Wednesday, April 24, 2013

Zola is a big show-off - Claude stopped in his tracks, uttering little cries of admiration

The belly of Paris is a farmers market, Les Halles, built in the 1850s as one of the many massive and rapid changes to the city from which Zola gets so much juice.  The Belly of Paris is set in 1858 or so, fifteen years before its publication, when the modern glass and iron building is novel, when the society that forms around and within it is new.  The structure was gargantuan, worthy of the city of Rabelais.

In a fit of insanity, urban planners tore it down in 1971 and replaced it with a sterile park and tony, useless underground shopping mall.  This in a country with the gastronomic heritage of France.  Perhaps they will rebuild it someday.  In a spirit of full disclosure, you are reading someone who, when in Europe, will go to a market every day if possible.

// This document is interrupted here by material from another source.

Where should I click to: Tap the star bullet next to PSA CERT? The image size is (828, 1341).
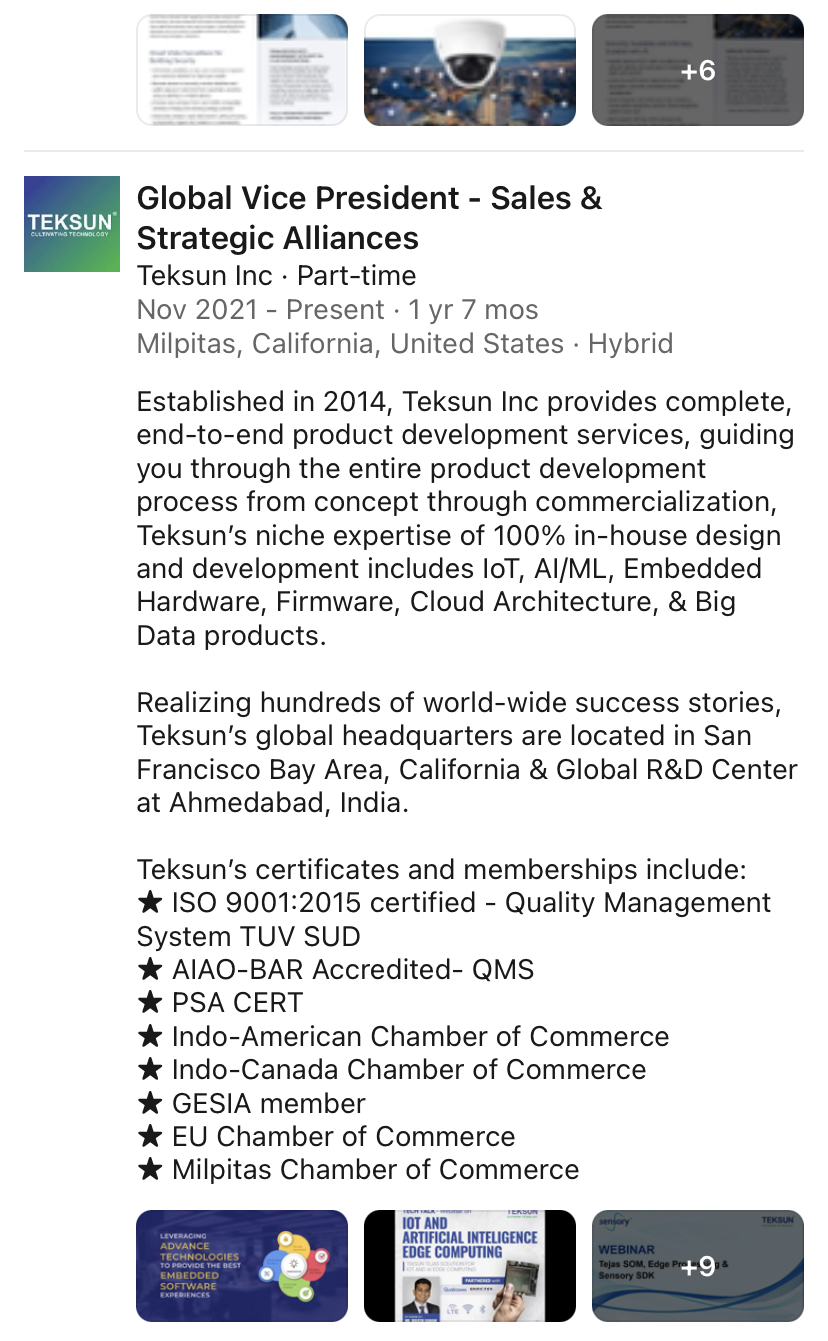point(150,1003)
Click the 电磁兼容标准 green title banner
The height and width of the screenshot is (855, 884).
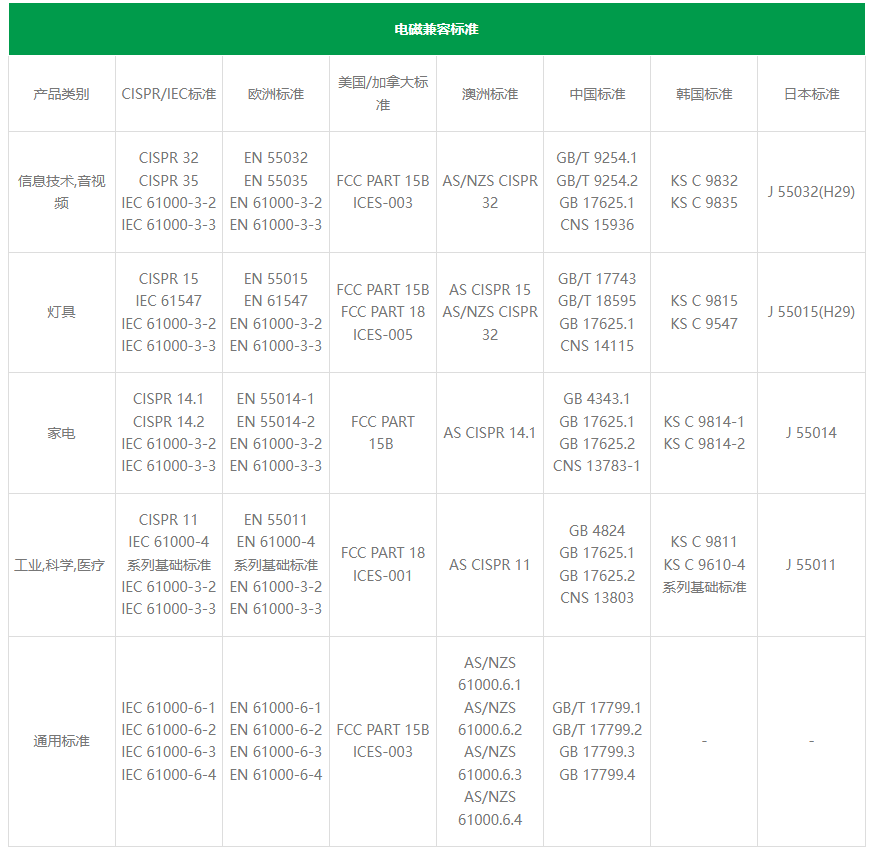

Florent, “remarkably long and as thin as a rake” (4), has escaped from Devil’s Island and made his way back to France where – I have to interrupt and mount one of my many colorful hobbyhorses.  Here we have another of the strangely plentiful French novels with a protagonist who has escaped from prison.  At least he is not super strong.  Although other characters in the novel are super strong ("He likes to do a strong-man act; he's got a magnificent physique," 20).  I do not get it.

So the thin, starving Florent is deposited in Les Halles.  He was imprisoned for political crimes (so this is a novel of 1848 and thus also a novel of 1871), and eventually becomes tangled up in politics again, giving the novel something of a story.  The Fat consume the Thin.  Honestly, a third of the way in I had no idea what the story as such was going to be, nor did I care much, nor, based on the wandering way he tells it did Zola.  He was busy with other things.

Boy, as I leaf through the first chapter, I feel like I could quote almost anything.  It is a long, continuous scene that takes the character to and around the market, showing it off to Florent and to me, and showing Zola off in the process.

On the footpath in the Rue Rambuteau there were some enormous piles of cauliflowers, stacked symmetrically like cannon balls.  Their soft white flesh spread out like huge roses in the midst of their thick green leaves, and they looked rather like bridal bouquets displayed on giant flower stalls.  Claude stopped in his tracks, uttering little cries of admiration.  (17)

Claude is me, reading this chapter.  By the way, does “giant flower stalls” sound weird?  “[A]lignés dans des jardinières colossales”?  The translation is British, so perhaps “stalls” sound fine in British English.

Remind me to return to Claude.  He is a painter, and likely an extrusive element in the novel, an unnecessary representative of Art, but he also supplies a scene as impressive and insane as the Symphony of Cheeses.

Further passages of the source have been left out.